* **Your goal**
Output the records that follow exactly as they are written.

* **Dataset extract**
⁂
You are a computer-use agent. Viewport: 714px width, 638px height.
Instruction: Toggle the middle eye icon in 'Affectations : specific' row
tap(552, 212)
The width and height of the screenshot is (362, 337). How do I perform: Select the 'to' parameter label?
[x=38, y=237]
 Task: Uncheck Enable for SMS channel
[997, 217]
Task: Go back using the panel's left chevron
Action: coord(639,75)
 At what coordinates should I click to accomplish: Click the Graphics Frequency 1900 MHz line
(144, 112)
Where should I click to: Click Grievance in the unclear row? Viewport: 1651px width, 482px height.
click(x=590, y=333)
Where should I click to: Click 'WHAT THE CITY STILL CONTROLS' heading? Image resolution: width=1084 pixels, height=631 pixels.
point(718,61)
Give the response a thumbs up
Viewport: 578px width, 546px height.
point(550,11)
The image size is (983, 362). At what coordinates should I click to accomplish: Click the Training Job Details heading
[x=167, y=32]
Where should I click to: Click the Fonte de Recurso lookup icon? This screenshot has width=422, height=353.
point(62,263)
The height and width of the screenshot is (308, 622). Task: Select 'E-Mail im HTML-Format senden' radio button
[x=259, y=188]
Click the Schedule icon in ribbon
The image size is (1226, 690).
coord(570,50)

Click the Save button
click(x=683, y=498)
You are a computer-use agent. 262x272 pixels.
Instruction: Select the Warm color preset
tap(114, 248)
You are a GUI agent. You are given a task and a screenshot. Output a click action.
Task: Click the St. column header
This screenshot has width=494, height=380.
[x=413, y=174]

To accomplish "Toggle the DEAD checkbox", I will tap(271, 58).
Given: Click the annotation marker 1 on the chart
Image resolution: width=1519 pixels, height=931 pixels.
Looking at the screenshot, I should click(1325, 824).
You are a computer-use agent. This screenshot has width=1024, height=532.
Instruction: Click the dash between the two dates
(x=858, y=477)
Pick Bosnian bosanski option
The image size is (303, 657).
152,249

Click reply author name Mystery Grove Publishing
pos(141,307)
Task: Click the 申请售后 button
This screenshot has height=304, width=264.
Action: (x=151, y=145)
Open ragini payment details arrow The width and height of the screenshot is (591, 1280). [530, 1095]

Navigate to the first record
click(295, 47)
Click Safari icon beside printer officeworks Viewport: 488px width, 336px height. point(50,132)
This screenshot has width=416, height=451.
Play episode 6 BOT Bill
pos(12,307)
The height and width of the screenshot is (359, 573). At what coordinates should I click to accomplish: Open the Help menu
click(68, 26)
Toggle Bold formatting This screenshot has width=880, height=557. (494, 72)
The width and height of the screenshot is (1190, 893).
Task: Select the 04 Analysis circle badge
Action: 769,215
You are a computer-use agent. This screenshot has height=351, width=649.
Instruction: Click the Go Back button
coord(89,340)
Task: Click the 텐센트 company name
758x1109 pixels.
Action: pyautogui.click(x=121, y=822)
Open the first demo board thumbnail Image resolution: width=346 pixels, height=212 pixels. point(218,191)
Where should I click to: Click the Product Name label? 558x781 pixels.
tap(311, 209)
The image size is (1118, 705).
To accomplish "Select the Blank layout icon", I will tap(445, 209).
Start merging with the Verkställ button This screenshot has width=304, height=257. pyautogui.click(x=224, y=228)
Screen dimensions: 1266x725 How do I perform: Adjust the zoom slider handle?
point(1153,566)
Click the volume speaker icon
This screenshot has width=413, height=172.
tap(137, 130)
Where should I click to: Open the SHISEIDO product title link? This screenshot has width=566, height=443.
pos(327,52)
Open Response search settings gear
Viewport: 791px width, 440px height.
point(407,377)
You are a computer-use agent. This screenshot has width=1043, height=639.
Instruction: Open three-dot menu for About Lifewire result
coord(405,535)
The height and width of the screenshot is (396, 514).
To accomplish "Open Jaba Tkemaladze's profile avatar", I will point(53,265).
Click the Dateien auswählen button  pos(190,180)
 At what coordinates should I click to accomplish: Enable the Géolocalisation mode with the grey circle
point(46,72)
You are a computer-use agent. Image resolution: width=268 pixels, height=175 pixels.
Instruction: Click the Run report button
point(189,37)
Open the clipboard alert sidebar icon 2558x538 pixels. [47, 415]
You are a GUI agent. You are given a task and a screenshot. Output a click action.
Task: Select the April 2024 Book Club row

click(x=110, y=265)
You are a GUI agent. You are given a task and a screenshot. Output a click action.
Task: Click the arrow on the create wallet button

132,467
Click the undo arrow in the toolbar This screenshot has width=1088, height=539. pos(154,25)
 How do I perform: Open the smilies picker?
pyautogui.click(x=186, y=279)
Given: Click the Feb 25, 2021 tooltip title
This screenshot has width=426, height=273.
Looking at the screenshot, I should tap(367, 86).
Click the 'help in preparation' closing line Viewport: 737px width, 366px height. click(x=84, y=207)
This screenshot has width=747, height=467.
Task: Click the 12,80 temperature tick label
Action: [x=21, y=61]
⁂
* **Answer box**
You are a computer-use agent. Viewport: 714px width, 638px height.
Instruction: Toggle the middle eye icon in 'Affectations : specific' row
tap(552, 212)
The width and height of the screenshot is (362, 337). How do I perform: Select the 'to' parameter label?
[x=38, y=237]
 Task: Uncheck Enable for SMS channel
[997, 217]
Task: Go back using the panel's left chevron
Action: coord(639,75)
 At what coordinates should I click to accomplish: Click the Graphics Frequency 1900 MHz line
(144, 112)
Where should I click to: Click Grievance in the unclear row? Viewport: 1651px width, 482px height.
click(x=590, y=333)
Where should I click to: Click 'WHAT THE CITY STILL CONTROLS' heading? Image resolution: width=1084 pixels, height=631 pixels.
point(718,61)
Give the response a thumbs up
Viewport: 578px width, 546px height.
point(550,11)
The image size is (983, 362). At what coordinates should I click to accomplish: Click the Training Job Details heading
[x=167, y=32]
Where should I click to: Click the Fonte de Recurso lookup icon? This screenshot has width=422, height=353.
point(62,263)
The height and width of the screenshot is (308, 622). Task: Select 'E-Mail im HTML-Format senden' radio button
[x=259, y=188]
Click the Schedule icon in ribbon
The image size is (1226, 690).
coord(570,50)

Click the Save button
click(x=683, y=498)
You are a computer-use agent. 262x272 pixels.
Instruction: Select the Warm color preset
tap(114, 248)
You are a GUI agent. You are given a task and a screenshot. Output a click action.
Task: Click the St. column header
This screenshot has width=494, height=380.
[x=413, y=174]

To accomplish "Toggle the DEAD checkbox", I will tap(271, 58).
Given: Click the annotation marker 1 on the chart
Image resolution: width=1519 pixels, height=931 pixels.
Looking at the screenshot, I should click(1325, 824).
You are a computer-use agent. This screenshot has width=1024, height=532.
Instruction: Click the dash between the two dates
(x=858, y=477)
Pick Bosnian bosanski option
The image size is (303, 657).
152,249

Click reply author name Mystery Grove Publishing
pos(141,307)
Task: Click the 申请售后 button
This screenshot has height=304, width=264.
Action: (x=151, y=145)
Open ragini payment details arrow The width and height of the screenshot is (591, 1280). [530, 1095]

Navigate to the first record
click(295, 47)
Click Safari icon beside printer officeworks Viewport: 488px width, 336px height. point(50,132)
This screenshot has width=416, height=451.
Play episode 6 BOT Bill
pos(12,307)
The height and width of the screenshot is (359, 573). At what coordinates should I click to accomplish: Open the Help menu
click(68, 26)
Toggle Bold formatting This screenshot has width=880, height=557. (494, 72)
The width and height of the screenshot is (1190, 893).
Task: Select the 04 Analysis circle badge
Action: 769,215
You are a computer-use agent. This screenshot has height=351, width=649.
Instruction: Click the Go Back button
coord(89,340)
Task: Click the 텐센트 company name
758x1109 pixels.
Action: pyautogui.click(x=121, y=822)
Open the first demo board thumbnail Image resolution: width=346 pixels, height=212 pixels. point(218,191)
Where should I click to: Click the Product Name label? 558x781 pixels.
tap(311, 209)
The image size is (1118, 705).
To accomplish "Select the Blank layout icon", I will tap(445, 209).
Start merging with the Verkställ button This screenshot has width=304, height=257. pyautogui.click(x=224, y=228)
Screen dimensions: 1266x725 How do I perform: Adjust the zoom slider handle?
point(1153,566)
Click the volume speaker icon
This screenshot has width=413, height=172.
tap(137, 130)
Where should I click to: Open the SHISEIDO product title link? This screenshot has width=566, height=443.
pos(327,52)
Open Response search settings gear
Viewport: 791px width, 440px height.
point(407,377)
You are a computer-use agent. This screenshot has width=1043, height=639.
Instruction: Open three-dot menu for About Lifewire result
coord(405,535)
The height and width of the screenshot is (396, 514).
To accomplish "Open Jaba Tkemaladze's profile avatar", I will point(53,265).
Click the Dateien auswählen button  pos(190,180)
 At what coordinates should I click to accomplish: Enable the Géolocalisation mode with the grey circle
point(46,72)
You are a computer-use agent. Image resolution: width=268 pixels, height=175 pixels.
Instruction: Click the Run report button
point(189,37)
Open the clipboard alert sidebar icon 2558x538 pixels. [47, 415]
You are a GUI agent. You are given a task and a screenshot. Output a click action.
Task: Select the April 2024 Book Club row

click(x=110, y=265)
You are a GUI agent. You are given a task and a screenshot. Output a click action.
Task: Click the arrow on the create wallet button

132,467
Click the undo arrow in the toolbar This screenshot has width=1088, height=539. pos(154,25)
 How do I perform: Open the smilies picker?
pyautogui.click(x=186, y=279)
Given: Click the Feb 25, 2021 tooltip title
This screenshot has width=426, height=273.
Looking at the screenshot, I should tap(367, 86).
Click the 'help in preparation' closing line Viewport: 737px width, 366px height. click(x=84, y=207)
This screenshot has width=747, height=467.
Task: Click the 12,80 temperature tick label
Action: [x=21, y=61]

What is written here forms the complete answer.